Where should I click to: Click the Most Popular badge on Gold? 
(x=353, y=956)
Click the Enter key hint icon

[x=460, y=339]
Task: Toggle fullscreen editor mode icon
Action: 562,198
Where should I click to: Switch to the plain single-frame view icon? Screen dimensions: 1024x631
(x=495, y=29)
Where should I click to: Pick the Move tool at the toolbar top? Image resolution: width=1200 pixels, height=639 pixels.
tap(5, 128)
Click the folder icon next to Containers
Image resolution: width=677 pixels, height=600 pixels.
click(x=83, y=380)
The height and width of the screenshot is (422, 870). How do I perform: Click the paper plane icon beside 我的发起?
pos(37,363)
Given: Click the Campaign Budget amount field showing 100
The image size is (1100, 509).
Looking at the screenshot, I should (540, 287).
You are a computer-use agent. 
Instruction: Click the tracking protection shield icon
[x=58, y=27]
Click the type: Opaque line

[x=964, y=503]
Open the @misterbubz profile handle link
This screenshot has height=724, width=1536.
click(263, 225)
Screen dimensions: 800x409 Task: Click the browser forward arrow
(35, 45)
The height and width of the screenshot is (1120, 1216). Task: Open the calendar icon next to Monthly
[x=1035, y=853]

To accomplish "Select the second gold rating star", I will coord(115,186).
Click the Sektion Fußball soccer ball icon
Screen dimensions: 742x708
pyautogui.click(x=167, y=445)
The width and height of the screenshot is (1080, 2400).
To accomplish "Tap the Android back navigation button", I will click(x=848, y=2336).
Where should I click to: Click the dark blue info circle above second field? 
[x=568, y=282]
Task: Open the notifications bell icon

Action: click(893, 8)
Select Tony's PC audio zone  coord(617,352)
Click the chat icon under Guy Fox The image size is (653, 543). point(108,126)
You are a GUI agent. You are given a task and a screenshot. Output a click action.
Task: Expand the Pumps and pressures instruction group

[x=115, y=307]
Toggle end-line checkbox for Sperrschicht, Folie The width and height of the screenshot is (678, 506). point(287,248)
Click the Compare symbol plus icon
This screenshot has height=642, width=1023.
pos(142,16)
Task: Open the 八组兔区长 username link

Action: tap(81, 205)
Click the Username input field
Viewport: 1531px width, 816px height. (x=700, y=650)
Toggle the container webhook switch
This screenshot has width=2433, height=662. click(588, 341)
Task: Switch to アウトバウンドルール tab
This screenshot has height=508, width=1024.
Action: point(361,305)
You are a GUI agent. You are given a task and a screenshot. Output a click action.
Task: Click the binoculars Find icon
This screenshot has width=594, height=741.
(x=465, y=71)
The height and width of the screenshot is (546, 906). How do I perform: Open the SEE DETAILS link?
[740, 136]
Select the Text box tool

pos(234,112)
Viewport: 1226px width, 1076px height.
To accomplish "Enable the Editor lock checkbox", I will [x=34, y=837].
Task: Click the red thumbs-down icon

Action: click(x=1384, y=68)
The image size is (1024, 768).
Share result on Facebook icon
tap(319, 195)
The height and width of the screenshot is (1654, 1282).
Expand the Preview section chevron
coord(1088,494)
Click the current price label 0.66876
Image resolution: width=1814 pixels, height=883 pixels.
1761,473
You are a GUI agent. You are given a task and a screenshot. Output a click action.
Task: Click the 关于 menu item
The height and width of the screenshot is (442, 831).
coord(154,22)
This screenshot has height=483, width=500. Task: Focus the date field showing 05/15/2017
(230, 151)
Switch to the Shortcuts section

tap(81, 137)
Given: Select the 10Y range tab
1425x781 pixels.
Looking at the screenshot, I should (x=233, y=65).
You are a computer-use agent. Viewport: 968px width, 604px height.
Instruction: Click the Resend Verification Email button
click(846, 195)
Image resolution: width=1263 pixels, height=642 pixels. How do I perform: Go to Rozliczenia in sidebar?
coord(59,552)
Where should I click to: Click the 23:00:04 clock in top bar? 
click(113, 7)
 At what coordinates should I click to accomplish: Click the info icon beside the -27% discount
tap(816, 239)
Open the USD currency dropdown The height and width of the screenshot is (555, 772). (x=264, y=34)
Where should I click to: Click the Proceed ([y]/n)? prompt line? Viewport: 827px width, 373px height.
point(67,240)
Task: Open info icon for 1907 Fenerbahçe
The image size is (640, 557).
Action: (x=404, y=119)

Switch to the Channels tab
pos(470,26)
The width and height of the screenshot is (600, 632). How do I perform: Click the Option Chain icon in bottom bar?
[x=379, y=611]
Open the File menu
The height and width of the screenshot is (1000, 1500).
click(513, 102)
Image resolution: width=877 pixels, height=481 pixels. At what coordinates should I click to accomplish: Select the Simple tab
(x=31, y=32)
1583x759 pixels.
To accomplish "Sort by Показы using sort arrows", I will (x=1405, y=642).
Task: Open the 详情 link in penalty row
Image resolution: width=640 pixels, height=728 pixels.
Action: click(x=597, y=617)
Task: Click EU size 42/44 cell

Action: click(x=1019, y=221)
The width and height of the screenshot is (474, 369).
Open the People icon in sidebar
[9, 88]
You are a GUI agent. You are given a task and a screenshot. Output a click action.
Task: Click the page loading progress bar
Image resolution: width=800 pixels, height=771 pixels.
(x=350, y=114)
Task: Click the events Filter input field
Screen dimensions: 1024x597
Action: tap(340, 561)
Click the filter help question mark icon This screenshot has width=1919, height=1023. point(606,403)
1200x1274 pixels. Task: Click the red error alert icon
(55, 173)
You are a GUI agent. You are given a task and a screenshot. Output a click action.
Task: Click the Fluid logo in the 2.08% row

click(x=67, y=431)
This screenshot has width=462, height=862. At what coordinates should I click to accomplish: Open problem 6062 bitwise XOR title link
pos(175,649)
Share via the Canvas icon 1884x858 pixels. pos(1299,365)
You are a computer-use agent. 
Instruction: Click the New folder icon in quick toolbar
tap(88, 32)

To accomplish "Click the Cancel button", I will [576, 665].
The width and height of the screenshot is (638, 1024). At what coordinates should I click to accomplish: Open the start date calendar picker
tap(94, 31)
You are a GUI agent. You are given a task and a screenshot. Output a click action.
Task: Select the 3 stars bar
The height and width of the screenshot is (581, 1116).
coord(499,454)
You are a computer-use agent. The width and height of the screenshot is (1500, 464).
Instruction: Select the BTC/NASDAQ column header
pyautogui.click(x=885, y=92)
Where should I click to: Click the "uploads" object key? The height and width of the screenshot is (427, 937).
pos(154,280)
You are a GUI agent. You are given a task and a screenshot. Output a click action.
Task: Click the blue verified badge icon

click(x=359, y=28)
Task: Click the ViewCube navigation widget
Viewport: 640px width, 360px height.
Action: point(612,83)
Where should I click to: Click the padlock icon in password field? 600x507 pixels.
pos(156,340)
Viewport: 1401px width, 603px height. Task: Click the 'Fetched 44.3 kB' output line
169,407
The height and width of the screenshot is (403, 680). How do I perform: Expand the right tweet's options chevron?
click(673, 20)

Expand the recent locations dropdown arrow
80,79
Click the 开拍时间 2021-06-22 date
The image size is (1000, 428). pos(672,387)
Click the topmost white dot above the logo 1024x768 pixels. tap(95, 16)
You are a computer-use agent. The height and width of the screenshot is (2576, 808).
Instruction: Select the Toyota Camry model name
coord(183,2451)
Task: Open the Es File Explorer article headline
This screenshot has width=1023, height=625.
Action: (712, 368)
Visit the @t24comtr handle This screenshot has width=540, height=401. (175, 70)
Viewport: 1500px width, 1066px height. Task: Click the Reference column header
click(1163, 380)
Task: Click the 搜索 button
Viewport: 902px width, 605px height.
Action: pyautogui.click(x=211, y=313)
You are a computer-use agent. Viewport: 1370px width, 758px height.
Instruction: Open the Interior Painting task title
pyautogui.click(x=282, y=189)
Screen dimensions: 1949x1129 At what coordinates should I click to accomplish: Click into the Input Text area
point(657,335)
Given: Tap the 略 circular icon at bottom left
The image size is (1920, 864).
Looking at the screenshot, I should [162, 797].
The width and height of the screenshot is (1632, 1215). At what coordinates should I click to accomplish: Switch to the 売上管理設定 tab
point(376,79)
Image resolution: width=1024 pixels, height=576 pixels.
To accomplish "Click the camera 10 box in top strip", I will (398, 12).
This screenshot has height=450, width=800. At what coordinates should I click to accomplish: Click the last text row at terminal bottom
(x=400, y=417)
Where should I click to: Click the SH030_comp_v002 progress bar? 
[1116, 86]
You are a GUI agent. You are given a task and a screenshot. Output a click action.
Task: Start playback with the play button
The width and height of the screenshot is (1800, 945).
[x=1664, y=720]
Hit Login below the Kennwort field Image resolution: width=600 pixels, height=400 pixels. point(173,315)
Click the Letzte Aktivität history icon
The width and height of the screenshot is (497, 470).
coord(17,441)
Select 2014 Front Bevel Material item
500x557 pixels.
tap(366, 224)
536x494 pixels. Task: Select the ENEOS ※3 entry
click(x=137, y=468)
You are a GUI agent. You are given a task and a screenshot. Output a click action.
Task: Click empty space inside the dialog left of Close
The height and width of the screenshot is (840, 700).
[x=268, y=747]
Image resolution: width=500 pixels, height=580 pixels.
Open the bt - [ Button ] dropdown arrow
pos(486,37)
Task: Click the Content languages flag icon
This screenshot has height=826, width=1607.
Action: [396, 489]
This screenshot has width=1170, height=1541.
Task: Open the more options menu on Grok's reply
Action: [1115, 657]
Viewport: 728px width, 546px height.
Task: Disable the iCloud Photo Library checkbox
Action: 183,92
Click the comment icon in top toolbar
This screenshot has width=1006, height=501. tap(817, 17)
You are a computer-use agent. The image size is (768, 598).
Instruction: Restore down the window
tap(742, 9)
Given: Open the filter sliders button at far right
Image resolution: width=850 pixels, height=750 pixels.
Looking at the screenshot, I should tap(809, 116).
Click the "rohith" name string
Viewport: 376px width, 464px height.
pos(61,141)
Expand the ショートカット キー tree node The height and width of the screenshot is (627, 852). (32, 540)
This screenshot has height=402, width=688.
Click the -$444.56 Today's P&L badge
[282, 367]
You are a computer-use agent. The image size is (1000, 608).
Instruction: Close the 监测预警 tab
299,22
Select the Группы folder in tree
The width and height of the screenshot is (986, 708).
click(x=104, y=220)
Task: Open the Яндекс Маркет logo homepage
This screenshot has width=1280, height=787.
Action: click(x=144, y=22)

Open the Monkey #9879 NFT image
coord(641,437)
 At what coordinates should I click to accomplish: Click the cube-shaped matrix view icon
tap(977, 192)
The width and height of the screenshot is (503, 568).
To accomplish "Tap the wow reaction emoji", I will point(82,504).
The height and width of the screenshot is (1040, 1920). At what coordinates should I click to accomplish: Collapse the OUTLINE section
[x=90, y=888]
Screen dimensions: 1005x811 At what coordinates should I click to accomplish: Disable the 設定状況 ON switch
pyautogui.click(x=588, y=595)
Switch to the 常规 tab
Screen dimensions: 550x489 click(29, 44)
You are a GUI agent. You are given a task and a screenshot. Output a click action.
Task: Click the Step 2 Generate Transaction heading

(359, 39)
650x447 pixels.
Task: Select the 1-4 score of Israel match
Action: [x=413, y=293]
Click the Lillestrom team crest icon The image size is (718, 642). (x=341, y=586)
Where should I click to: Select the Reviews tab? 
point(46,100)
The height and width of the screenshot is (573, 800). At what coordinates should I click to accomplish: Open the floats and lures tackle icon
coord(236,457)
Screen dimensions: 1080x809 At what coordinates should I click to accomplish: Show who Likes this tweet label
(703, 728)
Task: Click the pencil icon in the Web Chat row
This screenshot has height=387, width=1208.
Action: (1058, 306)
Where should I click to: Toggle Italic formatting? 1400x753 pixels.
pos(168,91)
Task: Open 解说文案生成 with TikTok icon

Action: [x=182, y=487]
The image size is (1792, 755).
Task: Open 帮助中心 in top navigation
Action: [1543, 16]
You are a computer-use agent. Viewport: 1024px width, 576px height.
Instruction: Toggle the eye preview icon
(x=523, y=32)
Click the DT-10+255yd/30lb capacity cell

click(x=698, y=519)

*Aim of the task*. Beginning of the records through the line with "The width and height of the screenshot is (1080, 2400).": return that span exactly and stop there.

*Task solution*.
Where should I click to: Click the Most Popular badge on Gold? 
(x=353, y=956)
Click the Enter key hint icon

[x=460, y=339]
Task: Toggle fullscreen editor mode icon
Action: 562,198
Where should I click to: Switch to the plain single-frame view icon? Screen dimensions: 1024x631
(x=495, y=29)
Where should I click to: Pick the Move tool at the toolbar top? Image resolution: width=1200 pixels, height=639 pixels.
tap(5, 128)
Click the folder icon next to Containers
Image resolution: width=677 pixels, height=600 pixels.
click(x=83, y=380)
The height and width of the screenshot is (422, 870). How do I perform: Click the paper plane icon beside 我的发起?
pos(37,363)
Given: Click the Campaign Budget amount field showing 100
The image size is (1100, 509).
Looking at the screenshot, I should (540, 287).
You are a computer-use agent. 
Instruction: Click the tracking protection shield icon
[x=58, y=27]
Click the type: Opaque line

[x=964, y=503]
Open the @misterbubz profile handle link
This screenshot has height=724, width=1536.
click(263, 225)
Screen dimensions: 800x409 Task: Click the browser forward arrow
(35, 45)
The height and width of the screenshot is (1120, 1216). Task: Open the calendar icon next to Monthly
[x=1035, y=853]

To accomplish "Select the second gold rating star", I will coord(115,186).
Click the Sektion Fußball soccer ball icon
Screen dimensions: 742x708
pyautogui.click(x=167, y=445)
The width and height of the screenshot is (1080, 2400).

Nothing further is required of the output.